Now, try viewing the reads as read pairs. How big do your fragments look?
Answer
The fragment sizes vary. But, estimating by eye, and clicking on a few read pairs to get the insert size, it appears that fragments are in the 200-500bp range
Here is a representative region showing reads in paired mode.
Considering TP53, what does the average coverage look like?
Hint
The exons of TP53 have coverage peaks ranging from ~100 to 200X. On average there appears to be ~150X coverage for coding exons.

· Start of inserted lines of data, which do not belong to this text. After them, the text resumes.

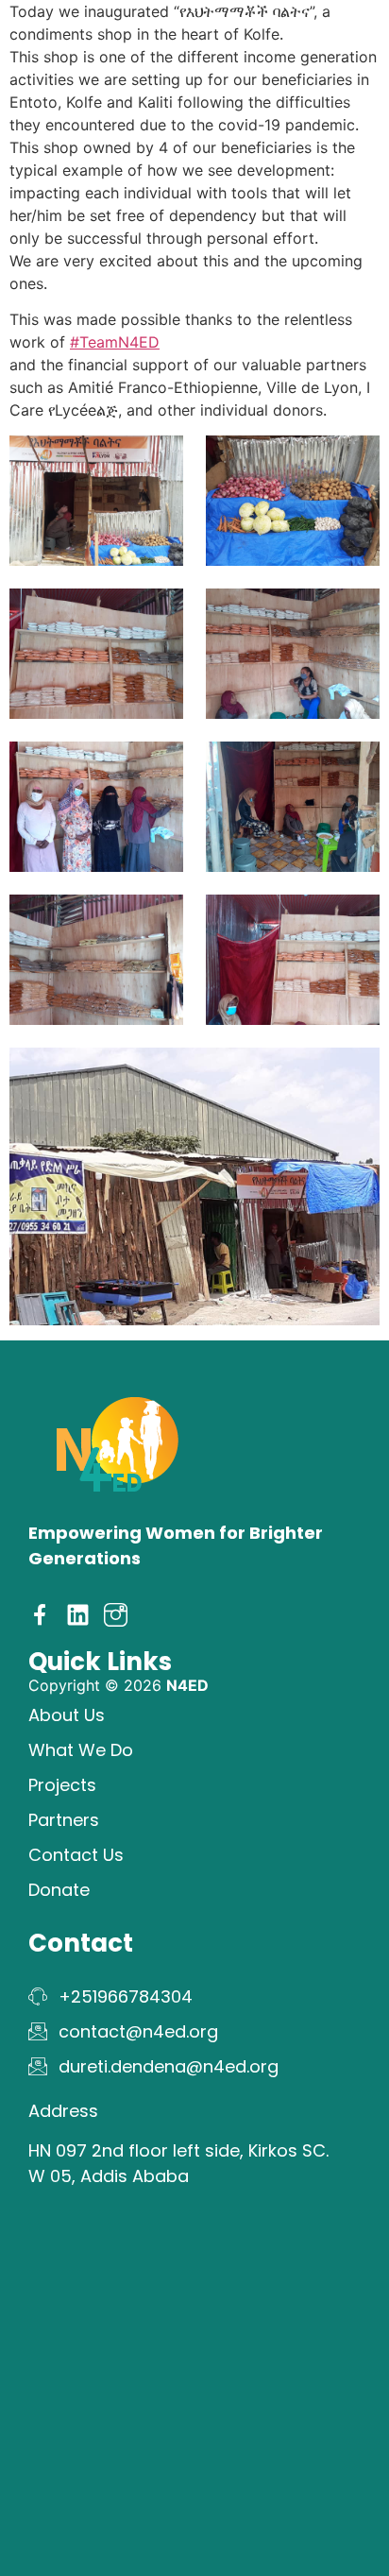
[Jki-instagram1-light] (115, 1615)
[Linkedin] (78, 1615)
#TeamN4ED (115, 342)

Try loading the .bed file for the exome reagent. Browse your instance for the NimbleGen SeqCap_EZ_Exome_v3 bed file that we downloaded in the Annotation Module. As before, use the File
-> Load from URL...
option. The URL should look something like (don’t forget to substitute your number for #
):
- http://s#.pmbio.org/inputs/references/exome/SeqCap_EZ_Exome_v3_hg38_primary_targets.v2.bed
How does the coverage pattern compare to the coordinates of targeted regions?
Answer
As expected, the targeted regions closely overlap the coding exons.
Load the WGS BAMs
Lets start a new session and load the WGS BAMs, your URLs should look like these:
- http://s#.pmbio.org/align/WGS_Norm_merged_sorted_mrkdup_bqsr.bam
- http://s#.pmbio.org/align/WGS_Tumor_merged_sorted_mrkdup_bqsr.bam
Using the URLs above:
- If IGV is already running, start a new session with
File
->New Session
- Load the bam files (using the URLs above) with
File
->Load from URL
- Rename the tracks (e.g., WGS Norm Coverage, WGS Norm BAM, WGS Tumor Coverage, WGS Tumor BAM) by right-clicking on each track and selecting
Rename Track
- Save session with
File
->Save Session
View WGS alignments for an example gene
Once again, let’s take a look at TP53 on chr17. Simply type TP53
into the search box and hit Go
or enter.
What does the average WGS coverage look like for Normal and Tumor? How does it differ from the exome coverage pattern? What about the fragment sizes?
Answer
The WGS Normal sample appears to have average coverage of ~50X whereas the normal has average coverage of ~75X. In general the fragment sizes seem a little larger, with a wider range, from ~250bp to ~600
Color alignments by library or read group by right-clicking on each alignment data track and selecting Color alignments by
-> library
or Color alignments by
-> read group
. How many read groups and libraries are there?
Answer
There were three libraries sequenced across 5 lanes. Lane has been used as read group in this case
Explore on your own
Spend some time scrolling around and zooming in and out to get a feel for the WGS data.
- Can you find any regions of low coverage? What are they correlated with?
- What is different between the variant allele fractions of the normal and tumor? What could explain this?
- What else of interest can you find?